Lieutenant-Colonel Edward Elers Delaval Henderson VC (2 October 1878 - 25 January 1917) was a British recipient of the Victoria Cross, the highest and most prestigious award for gallantry in the face of the enemy that can be awarded to British and Commonwealth forces.

==Early life==
Henderson was educated at Dunstable Grammar School. He joined the West India Regiment as Second lieutenant on 15 December 1900, and was seconded for service with the Northern Nigeria Regiment, West African Frontier Force. He was promoted to Lieutenant on 10 February 1902.

==Victoria cross action==
He was 38 years old, and a major and acting lieutenant colonel in The North Staffordshire Regiment (The Prince of Wales's), British Army, attached to The Royal Warwickshire Regiment, commanding 9th Battalion during the First World War. On 25 January 1917 on the west bank of the River Hai, near Kut, Mesopotamia, he performed the deed for which he was awarded the Victoria Cross.

Maj. (actg. Lt.-Col.) Edward Elers Delavel Henderson, late N. Staffs. R.

For most conspicuous bravery, leadership and personal example when in command of his battalion.

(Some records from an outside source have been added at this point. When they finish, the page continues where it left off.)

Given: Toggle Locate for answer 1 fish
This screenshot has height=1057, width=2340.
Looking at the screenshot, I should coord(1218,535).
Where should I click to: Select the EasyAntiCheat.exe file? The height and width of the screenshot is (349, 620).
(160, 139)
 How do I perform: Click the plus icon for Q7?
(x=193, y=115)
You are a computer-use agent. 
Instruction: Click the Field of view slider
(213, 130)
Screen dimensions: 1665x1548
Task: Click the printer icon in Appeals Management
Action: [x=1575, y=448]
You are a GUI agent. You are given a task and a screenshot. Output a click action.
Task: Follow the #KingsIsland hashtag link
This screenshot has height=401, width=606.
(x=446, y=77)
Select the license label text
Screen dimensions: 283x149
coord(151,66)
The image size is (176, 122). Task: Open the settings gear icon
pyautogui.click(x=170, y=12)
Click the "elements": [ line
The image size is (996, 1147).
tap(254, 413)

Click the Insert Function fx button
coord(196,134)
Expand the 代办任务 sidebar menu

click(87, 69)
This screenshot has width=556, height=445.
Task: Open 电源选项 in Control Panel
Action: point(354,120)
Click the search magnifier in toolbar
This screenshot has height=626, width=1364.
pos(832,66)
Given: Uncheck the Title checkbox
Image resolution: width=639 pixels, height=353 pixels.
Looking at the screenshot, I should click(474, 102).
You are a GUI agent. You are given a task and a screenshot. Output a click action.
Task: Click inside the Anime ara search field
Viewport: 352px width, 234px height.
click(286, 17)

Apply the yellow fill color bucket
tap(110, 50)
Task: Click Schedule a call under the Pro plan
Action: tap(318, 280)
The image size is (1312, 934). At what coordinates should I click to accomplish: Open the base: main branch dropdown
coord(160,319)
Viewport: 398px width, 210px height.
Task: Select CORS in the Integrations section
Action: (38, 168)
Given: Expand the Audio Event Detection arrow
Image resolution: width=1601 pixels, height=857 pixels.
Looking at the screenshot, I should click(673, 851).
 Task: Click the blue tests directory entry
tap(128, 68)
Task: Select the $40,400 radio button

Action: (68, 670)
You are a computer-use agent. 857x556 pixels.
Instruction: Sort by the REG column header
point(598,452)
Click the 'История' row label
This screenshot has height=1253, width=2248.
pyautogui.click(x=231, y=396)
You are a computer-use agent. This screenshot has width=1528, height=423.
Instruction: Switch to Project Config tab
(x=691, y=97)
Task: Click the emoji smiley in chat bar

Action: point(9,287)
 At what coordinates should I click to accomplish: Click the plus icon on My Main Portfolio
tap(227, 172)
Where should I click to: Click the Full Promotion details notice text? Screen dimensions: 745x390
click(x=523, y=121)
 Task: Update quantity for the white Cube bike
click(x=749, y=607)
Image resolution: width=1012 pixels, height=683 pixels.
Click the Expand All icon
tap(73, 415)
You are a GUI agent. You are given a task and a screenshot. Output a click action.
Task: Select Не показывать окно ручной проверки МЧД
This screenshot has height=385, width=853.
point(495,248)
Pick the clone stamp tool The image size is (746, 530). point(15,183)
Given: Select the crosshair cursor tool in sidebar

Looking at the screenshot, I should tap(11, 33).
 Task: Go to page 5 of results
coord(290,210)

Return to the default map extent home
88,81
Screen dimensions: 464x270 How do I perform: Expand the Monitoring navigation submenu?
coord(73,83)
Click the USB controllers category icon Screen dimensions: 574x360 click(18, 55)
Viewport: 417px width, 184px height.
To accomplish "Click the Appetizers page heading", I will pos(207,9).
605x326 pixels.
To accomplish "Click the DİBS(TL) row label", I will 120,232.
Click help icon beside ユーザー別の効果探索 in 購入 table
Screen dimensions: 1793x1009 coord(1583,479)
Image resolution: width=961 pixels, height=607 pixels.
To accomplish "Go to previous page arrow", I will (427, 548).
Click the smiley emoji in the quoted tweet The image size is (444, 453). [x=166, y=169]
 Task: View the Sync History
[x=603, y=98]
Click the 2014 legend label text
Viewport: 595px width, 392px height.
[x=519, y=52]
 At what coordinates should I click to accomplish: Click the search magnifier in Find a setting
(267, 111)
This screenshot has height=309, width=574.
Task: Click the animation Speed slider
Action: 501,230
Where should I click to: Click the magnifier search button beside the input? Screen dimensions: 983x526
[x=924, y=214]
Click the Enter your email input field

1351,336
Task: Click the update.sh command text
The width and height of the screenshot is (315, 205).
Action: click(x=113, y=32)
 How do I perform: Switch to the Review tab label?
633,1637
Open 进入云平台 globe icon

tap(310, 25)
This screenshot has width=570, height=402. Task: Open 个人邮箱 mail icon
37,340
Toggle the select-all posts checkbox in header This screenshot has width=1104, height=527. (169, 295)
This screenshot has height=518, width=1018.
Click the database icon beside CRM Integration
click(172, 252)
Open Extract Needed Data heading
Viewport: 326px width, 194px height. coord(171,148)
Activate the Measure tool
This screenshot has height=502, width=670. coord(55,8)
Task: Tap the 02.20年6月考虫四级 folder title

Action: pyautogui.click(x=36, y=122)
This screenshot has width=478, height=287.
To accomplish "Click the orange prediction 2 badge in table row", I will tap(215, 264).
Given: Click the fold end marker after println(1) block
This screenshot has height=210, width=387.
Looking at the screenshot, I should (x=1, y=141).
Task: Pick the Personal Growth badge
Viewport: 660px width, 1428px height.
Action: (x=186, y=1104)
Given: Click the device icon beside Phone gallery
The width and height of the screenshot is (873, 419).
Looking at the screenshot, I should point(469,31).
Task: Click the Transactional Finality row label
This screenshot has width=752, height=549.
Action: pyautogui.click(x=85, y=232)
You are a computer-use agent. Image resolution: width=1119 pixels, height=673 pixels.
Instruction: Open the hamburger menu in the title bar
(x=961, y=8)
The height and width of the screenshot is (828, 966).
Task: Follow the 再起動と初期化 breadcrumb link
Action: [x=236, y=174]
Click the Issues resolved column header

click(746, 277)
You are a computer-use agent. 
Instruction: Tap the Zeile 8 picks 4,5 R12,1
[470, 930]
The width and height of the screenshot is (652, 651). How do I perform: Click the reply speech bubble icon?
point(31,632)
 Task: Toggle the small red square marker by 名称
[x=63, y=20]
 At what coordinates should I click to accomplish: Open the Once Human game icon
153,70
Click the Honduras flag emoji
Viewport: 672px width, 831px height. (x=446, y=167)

Lt.-Col. Henderson brought his battalion up to our two front-line trenches, which were under intense fire, and his battalion had suffered heavy casualties when the enemy made a heavy counter-attack, and succeeded in penetrating our line in several places, the situation becoming critical.

Although shot through the arm, Lt.-Col. Henderson jumped onto the parapet and advanced alone some distance in front of his battalion, cheering them on under the most intense fire over 500 yards of open ground.

Again wounded, he nevertheless continued to lead his men on in the most gallant, manner, finally capturing the position by a bayonet charge.

He was again twice wounded, and died when he was eventually brought in.
— London Gazette

He was buried in the Amara War Cemetery.

==The medal==
His VC is on display in the Lord Ashcroft Gallery at the Imperial War Museum, London.